• Items:

┄┄┄┄┄┄┄┄┄┄

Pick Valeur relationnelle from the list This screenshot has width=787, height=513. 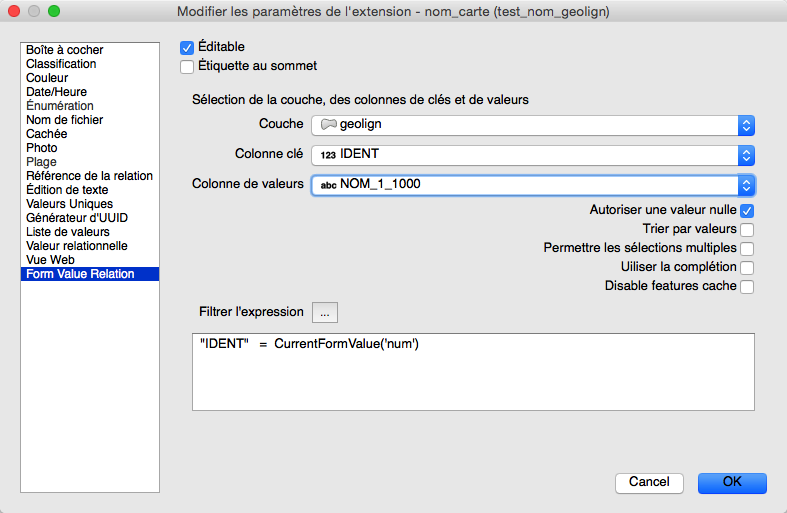pos(77,246)
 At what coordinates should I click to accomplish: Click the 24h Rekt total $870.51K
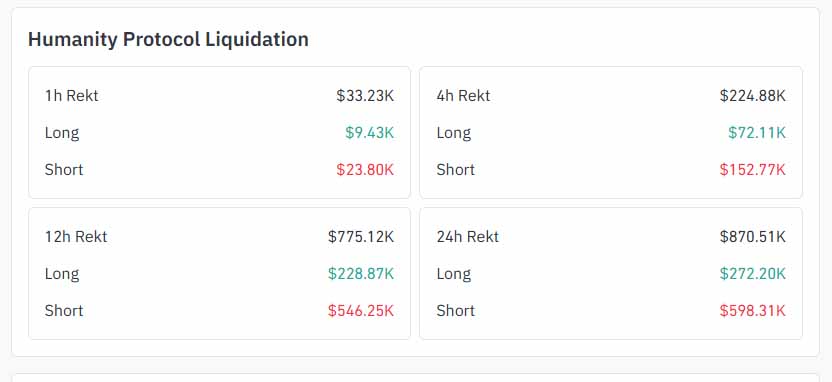pos(752,237)
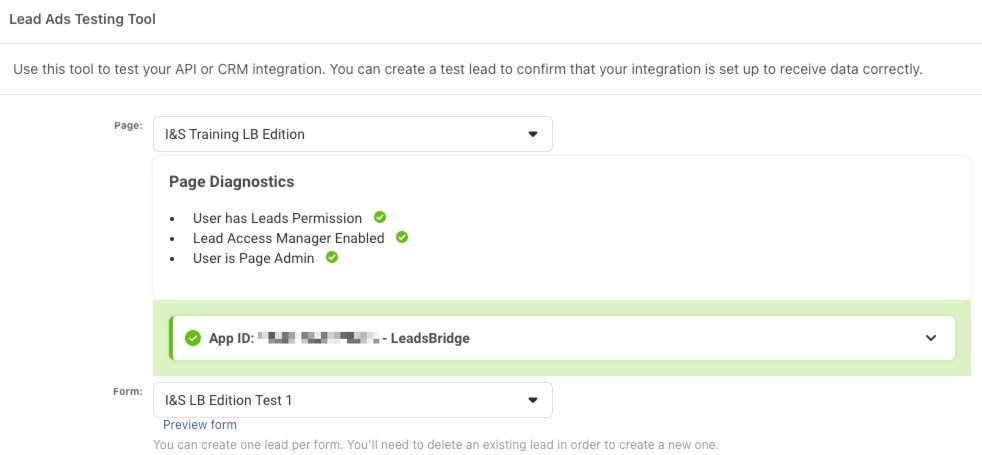Click the LeadsBridge app name text
This screenshot has height=455, width=982.
click(430, 338)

┄┄┄┄┄┄┄┄┄┄

• Problem details:
Write out again, word for word, the part of the records that opens with the line containing "At what coordinates" and runs through the end of the records. Include that opening line, and omit the pictures from your answer.

• Finished exercise:
 At what coordinates should I click to accomplish: Click the 24h Rekt total $870.51K
pos(752,237)
Click the LeadsBridge app name text
This screenshot has height=455, width=982.
click(430, 338)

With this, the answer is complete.